= Simplicity theory =

Cognitive theory

Simplicity theory is a cognitive theory that seeks to explain the attractiveness of situations or events to human minds. It is based on work done by scientists like behavioural scientist Nick Chater, computer scientist Paul Vitanyi, psychologist Jacob Feldman, and artificial intelligence researchers Jean-Louis Dessalles and Jürgen Schmidhuber. It claims that interesting situations appear simpler than expected to the observer.

== Overview ==

Technically, simplicity corresponds in a drop in Kolmogorov complexity, which means that, for an observer, the shortest description
of the situation is shorter than anticipated. For instance, the description of a consecutive lottery draw, such as 22-23-24-25-26-27, is
significantly shorter than a typical one, such as 12-22-27-37-38-42. The former requires only one instantiation (choice of the first lottery number), whereas the latter requires six instantiations.

Simplicity theory makes several quantitative predictions concerning the way atypicality, distance, recency or prominence (places, individuals) influence interestingness.

== Formalization ==
The basic concept of simplicity theory is unexpectedness, defined as the difference between expected complexity and observed complexity:

$U = C_\text{exp} - C_\text{obs}.$

This definition extends the notion of randomness deficiency.
In most contexts, $C_\text{exp}$ corresponds to generation or causal complexity, which is the smallest description of all parameters
that must be set in the "world" for the situation to exist.
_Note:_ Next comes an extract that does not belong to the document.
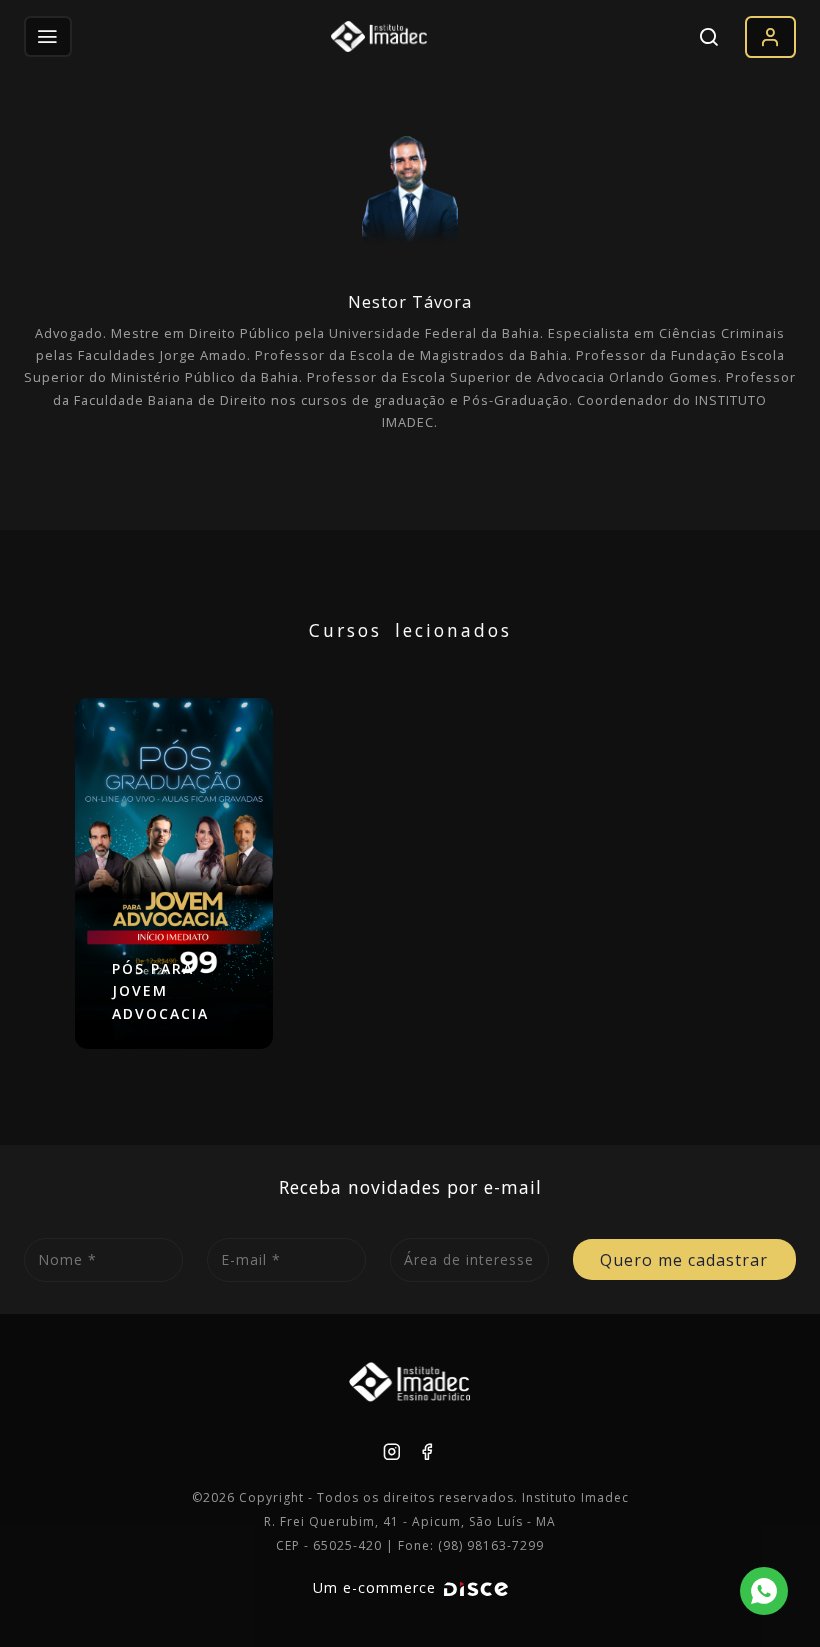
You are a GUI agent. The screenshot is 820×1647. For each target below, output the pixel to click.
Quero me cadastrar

In the lottery example, generation complexity is identical for a consecutive draw
and a typical draw (as long as no cheating is imagined) and amounts to six instantiations.

Simplicity theory avoids most criticisms addressed at Kolmogorov complexity by considering only descriptions that are available
to a given observer (instead of any imaginable description). This makes complexity, and thus unexpectedness, observer-dependent. For instance, the typical draw 12-22-27-37-38-42 will appear very simple, even simpler than the consecutive one, to
the person who played that combination.

== Connection with probability ==
Algorithmic probability is defined based on Kolmogorov complexity: complex objects are less probable than simple ones. The link between complexity and probability is reversed when probability measures surprise and unexpectedness: simple events appear less probable than complex ones.
Unexpectedness $U$ is linked to subjective probability $P$ as

$P = 2^{-U}.$

The advantage of this formula is that subjective probability can be assessed without necessarily knowing the alternatives. Classical
approaches to (objective) probability consider sets of events, since fully instantiated individual events have virtually zero probability to have occurred and to occur again in the world. Subjective probability concerns individual events. Simplicity theory measures it based on randomness deficiency, or complexity drop. This notion of subjective probability does not refer to the event itself, but to what makes the event unique.